U.S. Congress passes bill to block imports from China’s Xinjiang region

Dec 17 ,2021. 2 hours ago – 08:24 KYODO NEWS

Photo taken on July 30, 2021, shows the U.S. Capitol in Washington. (Kyodo)

WASHINGTON – U.S. Congress on Thursday passed a bill banning imports from China’s Xinjiang region amid concerns over forced labor of the Uyghur ethnic minority there, while the government blacklisted dozens of Chinese entities for their alleged role in human rights violations and support they give to the military.

The latest development is likely to worsen tensions between Washington and Beijing over human rights issues, with Washington particularly concerned over what it calls the “genocide” against the Muslim Uyghurs in China’s far-western Xinjiang region.

The Uyghur Forced Labor Prevention Act passed the Senate on Thursday by unanimous consent after being approved by the House of Representatives earlier this week. It needs to be signed into law by President Joe Biden, which the White House said he will.

It requires U.S. customs authorities to presume goods manufactured in Xinjiang are made with forced labor and that they should be banned from import, except for items from importers that can provide clear evidence to the contrary.

“This Senate will not stay silent in the face of genocide against the Uyghur people,” Democratic Senate Majority Leader Chuck Schumer tweeted. “America will not stand for it, and the global community shouldn’t either.”

On the same day, China’s Academy of Military Medical Sciences and 11 of its research institutes were cited as entities to be newly added to the Commerce Department’s trade blacklist. Eight technology firms, including world-leading drone manufacturer SZ DJI Technology Co., were placed on the Treasury Department’s investment blacklist.

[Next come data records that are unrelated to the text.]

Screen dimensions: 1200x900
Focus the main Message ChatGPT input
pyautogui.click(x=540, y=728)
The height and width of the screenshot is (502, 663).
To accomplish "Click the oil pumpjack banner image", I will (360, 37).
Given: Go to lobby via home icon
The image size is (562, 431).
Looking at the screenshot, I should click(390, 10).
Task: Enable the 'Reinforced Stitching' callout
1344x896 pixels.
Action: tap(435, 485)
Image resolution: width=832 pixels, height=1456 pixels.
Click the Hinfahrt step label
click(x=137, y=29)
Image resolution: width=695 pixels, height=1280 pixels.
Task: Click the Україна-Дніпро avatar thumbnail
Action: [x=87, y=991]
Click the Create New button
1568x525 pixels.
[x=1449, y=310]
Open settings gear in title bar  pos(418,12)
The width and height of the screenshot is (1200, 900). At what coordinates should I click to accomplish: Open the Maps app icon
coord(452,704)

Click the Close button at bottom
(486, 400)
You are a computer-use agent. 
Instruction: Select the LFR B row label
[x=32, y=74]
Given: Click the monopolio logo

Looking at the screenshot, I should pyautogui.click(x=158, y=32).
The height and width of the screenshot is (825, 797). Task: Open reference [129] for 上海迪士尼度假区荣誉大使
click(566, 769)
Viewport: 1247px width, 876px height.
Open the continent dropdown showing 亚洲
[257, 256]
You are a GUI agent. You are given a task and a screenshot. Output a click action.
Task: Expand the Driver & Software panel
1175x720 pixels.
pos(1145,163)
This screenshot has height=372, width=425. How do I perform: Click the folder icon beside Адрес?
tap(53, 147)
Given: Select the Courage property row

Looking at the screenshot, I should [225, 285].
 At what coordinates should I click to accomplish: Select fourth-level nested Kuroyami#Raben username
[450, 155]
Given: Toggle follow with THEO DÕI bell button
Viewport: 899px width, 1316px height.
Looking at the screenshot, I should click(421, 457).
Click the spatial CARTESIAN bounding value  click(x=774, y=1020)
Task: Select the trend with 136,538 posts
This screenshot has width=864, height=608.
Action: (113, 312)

China is choosing to use biotechnology to “pursue control over its people and its repression of members of ethnic and religious minority groups,” Commerce Secretary Gina Raimondo said in a press release.

“We cannot allow U.S. commodities, technologies, and software that support medical science and biotechnical innovation to be diverted toward uses contrary to U.S. national security,” she added.

According to the department, the Academy of Military Medical Sciences and the research institutes “use biotechnology processes to support Chinese military end uses and end users, to include purported brain-control weaponry.”

A total of 25 Chinese entities, including the academy and its affiliates, were added to the Commerce Department’s so-called Entity List for aiding “Beijing’s efforts to develop and deploy biotechnology and other technologies for military applications and human rights abuses,” it said.

Inclusion on the Entity List means U.S. firms are prohibited from selling goods to the designated companies without government approval.

Meanwhile, the eight companies targeted by the Treasury Department were accused of supporting “the biometric surveillance and tracking of ethnic and religious minorities in China,” particularly the Uyghurs.

SZ DJI has provided drones to the Xinjiang Public Security Bureau that are used to surveil the Uyghurs, the department said.

Under the action, U.S. persons will be prohibited from purchasing or selling certain publicly traded securities connected with these entities, it said.